[Stored items]
******************************

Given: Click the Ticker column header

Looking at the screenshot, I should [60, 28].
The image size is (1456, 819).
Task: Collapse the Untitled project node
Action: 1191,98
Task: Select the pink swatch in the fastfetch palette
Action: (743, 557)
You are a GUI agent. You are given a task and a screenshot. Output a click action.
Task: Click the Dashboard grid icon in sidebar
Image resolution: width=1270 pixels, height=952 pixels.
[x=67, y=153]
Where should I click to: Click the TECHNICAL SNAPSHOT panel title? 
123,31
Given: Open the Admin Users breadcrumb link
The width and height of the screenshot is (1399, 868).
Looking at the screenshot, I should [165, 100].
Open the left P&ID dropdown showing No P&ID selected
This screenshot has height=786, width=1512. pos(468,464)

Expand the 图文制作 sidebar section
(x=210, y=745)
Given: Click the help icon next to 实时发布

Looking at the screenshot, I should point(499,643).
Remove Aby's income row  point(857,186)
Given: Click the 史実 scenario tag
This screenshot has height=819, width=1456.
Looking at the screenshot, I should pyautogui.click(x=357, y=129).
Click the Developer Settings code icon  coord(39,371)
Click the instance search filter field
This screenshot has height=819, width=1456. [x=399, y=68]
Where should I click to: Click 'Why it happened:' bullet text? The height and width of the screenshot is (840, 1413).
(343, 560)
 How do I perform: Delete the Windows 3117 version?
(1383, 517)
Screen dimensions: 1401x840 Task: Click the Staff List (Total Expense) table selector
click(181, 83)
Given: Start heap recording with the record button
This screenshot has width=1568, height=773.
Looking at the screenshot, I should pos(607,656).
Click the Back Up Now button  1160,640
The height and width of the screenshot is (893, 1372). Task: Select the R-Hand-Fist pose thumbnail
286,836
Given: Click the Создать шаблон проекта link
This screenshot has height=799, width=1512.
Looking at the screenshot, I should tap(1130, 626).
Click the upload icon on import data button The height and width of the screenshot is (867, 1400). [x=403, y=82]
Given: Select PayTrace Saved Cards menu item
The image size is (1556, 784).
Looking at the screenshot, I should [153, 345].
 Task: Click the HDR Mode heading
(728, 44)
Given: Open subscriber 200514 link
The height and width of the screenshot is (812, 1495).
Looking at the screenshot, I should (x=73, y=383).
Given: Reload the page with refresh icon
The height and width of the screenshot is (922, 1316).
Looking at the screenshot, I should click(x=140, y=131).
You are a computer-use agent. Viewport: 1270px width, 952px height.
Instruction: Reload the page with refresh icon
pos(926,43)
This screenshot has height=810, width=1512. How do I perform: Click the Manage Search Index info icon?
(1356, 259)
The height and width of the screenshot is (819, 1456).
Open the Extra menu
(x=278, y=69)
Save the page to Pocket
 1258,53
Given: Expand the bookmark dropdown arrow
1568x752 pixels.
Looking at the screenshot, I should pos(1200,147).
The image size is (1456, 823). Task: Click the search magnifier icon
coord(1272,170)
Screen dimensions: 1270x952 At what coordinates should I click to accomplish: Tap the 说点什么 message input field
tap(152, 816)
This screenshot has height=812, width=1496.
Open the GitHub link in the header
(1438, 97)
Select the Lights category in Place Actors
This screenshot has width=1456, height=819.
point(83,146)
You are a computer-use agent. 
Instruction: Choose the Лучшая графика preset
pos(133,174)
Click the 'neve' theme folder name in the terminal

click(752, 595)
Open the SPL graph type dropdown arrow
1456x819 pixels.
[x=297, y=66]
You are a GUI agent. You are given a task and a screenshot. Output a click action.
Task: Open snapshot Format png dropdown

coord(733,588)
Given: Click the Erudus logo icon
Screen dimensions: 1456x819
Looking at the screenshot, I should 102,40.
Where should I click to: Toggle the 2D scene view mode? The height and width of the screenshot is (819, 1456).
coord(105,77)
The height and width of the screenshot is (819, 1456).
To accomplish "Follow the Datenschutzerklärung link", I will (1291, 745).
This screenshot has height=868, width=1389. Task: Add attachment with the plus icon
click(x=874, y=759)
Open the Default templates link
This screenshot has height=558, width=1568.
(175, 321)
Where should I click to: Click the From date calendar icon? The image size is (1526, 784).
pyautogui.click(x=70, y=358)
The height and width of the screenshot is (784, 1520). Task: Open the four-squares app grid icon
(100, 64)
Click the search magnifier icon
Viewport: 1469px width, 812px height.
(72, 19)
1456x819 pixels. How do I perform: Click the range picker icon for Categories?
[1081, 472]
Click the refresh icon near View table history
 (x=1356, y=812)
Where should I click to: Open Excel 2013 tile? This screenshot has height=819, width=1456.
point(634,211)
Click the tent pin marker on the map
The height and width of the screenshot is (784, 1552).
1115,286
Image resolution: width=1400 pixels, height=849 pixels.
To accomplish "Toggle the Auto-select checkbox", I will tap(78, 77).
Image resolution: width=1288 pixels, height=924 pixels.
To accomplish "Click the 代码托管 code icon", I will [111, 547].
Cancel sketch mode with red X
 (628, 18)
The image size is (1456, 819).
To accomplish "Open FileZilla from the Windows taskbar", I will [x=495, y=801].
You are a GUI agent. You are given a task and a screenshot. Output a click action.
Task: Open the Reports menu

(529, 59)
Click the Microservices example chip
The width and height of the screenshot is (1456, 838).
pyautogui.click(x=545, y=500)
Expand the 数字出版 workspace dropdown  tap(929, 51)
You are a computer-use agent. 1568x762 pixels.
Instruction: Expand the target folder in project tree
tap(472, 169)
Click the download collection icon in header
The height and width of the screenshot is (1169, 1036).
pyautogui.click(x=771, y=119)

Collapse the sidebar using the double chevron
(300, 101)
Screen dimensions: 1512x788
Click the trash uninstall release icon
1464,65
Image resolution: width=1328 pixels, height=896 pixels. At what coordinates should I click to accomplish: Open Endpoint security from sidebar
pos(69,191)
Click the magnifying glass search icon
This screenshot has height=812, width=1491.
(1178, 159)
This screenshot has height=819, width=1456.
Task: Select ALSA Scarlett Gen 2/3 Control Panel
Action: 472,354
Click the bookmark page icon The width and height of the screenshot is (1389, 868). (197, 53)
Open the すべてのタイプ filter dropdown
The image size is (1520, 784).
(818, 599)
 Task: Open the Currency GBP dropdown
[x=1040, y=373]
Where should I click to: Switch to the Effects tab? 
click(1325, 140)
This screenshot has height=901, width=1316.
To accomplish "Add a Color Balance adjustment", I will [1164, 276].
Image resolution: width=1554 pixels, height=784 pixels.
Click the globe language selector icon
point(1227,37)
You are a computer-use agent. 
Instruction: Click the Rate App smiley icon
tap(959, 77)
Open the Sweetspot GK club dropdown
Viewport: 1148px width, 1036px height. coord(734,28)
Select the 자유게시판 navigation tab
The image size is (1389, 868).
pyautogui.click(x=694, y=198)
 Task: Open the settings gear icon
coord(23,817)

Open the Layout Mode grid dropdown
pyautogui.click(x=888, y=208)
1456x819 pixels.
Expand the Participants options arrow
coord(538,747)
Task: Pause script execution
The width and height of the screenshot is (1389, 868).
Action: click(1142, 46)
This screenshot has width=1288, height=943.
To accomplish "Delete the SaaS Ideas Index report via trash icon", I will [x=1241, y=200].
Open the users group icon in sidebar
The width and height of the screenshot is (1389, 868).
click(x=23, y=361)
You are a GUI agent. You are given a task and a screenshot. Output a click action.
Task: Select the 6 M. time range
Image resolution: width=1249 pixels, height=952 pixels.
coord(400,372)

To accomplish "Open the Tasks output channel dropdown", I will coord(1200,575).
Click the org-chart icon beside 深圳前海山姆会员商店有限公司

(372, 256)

******************************

Show the lines of the data that hold the word "code".

Click the Developer Settings code icon  coord(39,371)
To accomplish "Click the 代码托管 code icon", I will [111, 547].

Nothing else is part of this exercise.